Schiller ist nun auf der Route unterwegs, auf der sie die Bezirksbeiräte durch die Straßen des Quartiers führen will. Sie zückt ihr Smartphone und wischt über das Display, während sie die Christophstraße Richtung Schlosserstraße entlangläuft. Schiller öffnet ein Foto auf dem Handy nach dem anderen. Auf ihnen sind Autofahrer zu sehen, die entweder von der Straßenverkehrsordnung keine Ahnung haben oder sie bewusst ignorieren. Die Fotos zeigen Autos, die direkt unter Halteverbotsschildern halten. Andere stehen in Einfahren oder auf Fußgängerüberwegen und besonders gern an Ecken. Auf einem anderen Foto ist ein Fahrzeug zu sehen, das fast den gesamten Fußweg für sich beansprucht. „Fußgänger müssen auf die Fahrbahn ausweichen, auch Kinder oder Ältere “, sagt sie.

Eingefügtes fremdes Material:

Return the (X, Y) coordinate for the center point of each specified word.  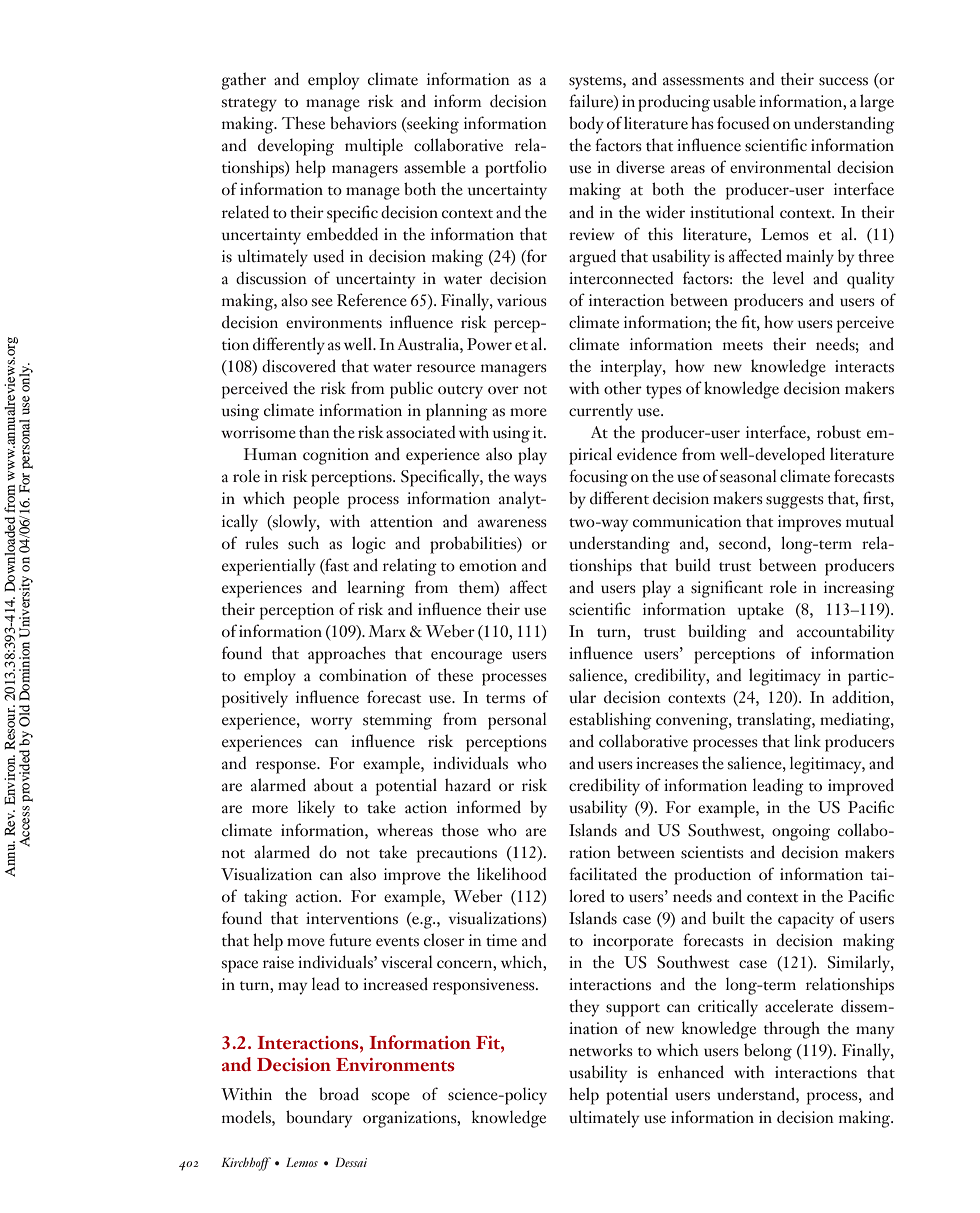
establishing (610, 721)
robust (839, 432)
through (792, 1030)
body (586, 125)
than (314, 431)
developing (296, 147)
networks (601, 1050)
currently (601, 412)
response (287, 767)
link (807, 740)
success (843, 81)
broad (339, 1094)
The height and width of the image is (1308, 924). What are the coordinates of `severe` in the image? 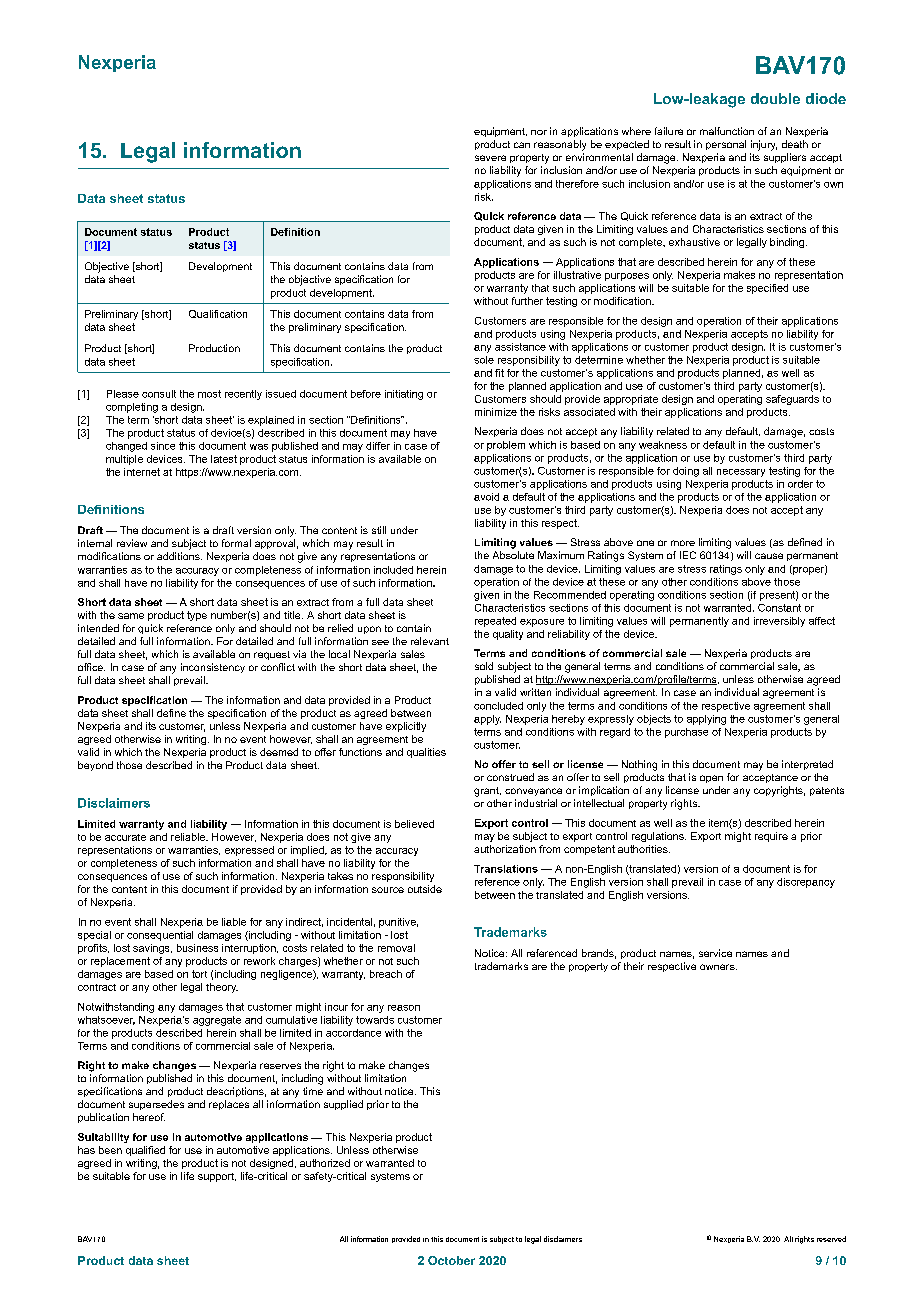 It's located at (490, 158).
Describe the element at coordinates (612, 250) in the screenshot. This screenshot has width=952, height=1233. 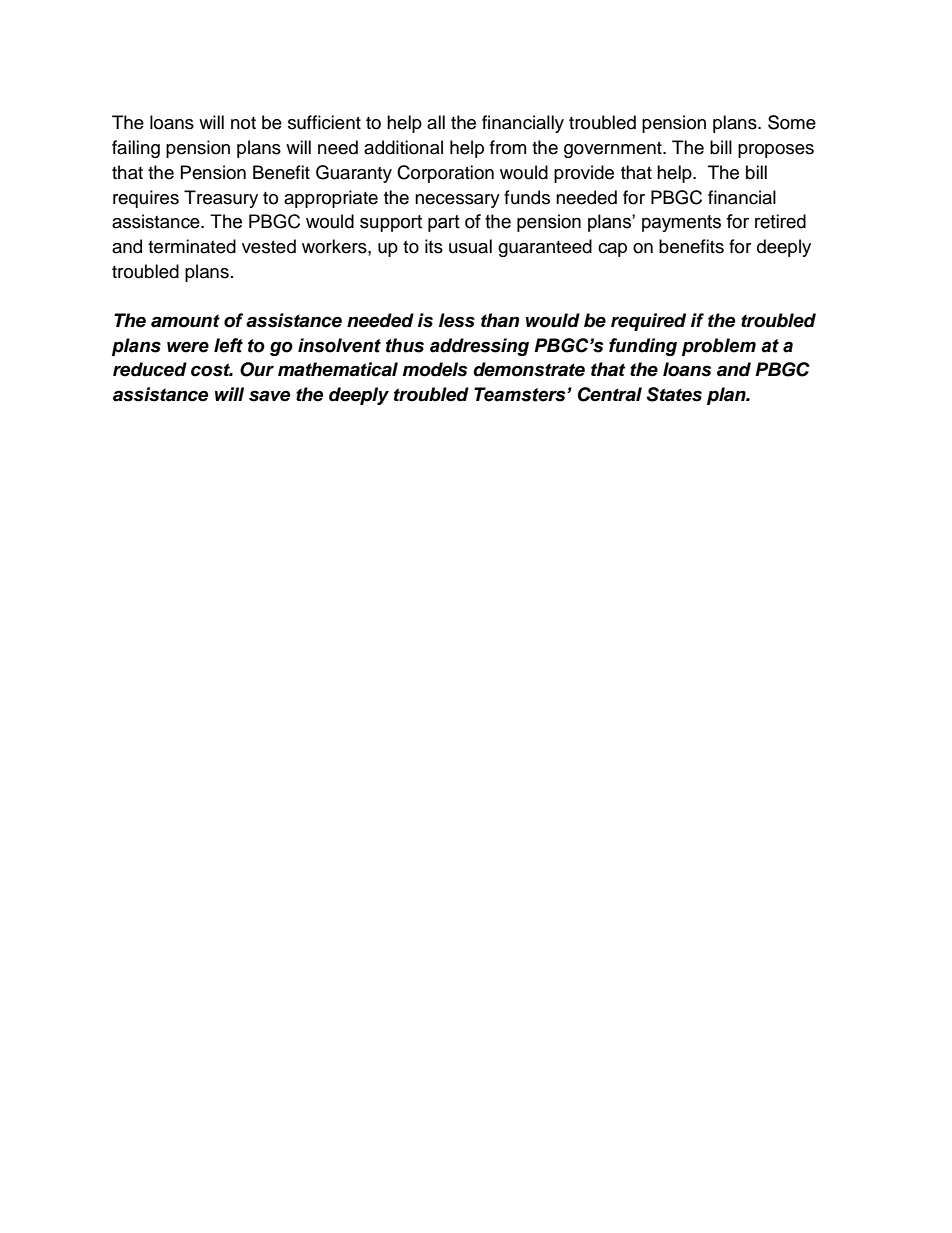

Sogar Baumbeete als Stellplatz
Der Rundgang bestätigt, was Schiller mit der Kamera ihres Smartphones dokumentiert hat. Fast an jeder Ecke, die nicht durch Poller geschützt ist, steht ein Auto. Fahrzeuge parken am Mozartplatz direkt unter einem Halteverbotsschild. Autos halten an der Bopserstraße auch auf Baumbeeten. „Deshalb sehen die oft so schlimm aus“, sagt Schiller.
Ihre Fotos und auch der Augenschein bestätigen, dass es sich bei einigen Falschparkern nicht um Anwohner, sondern um Auswärtige handelt. „Für alle, die von außerhalb kommen und in die Innenstadt wollen, ist das Heusteigviertel zum Parken ideal“, sagt Schiller.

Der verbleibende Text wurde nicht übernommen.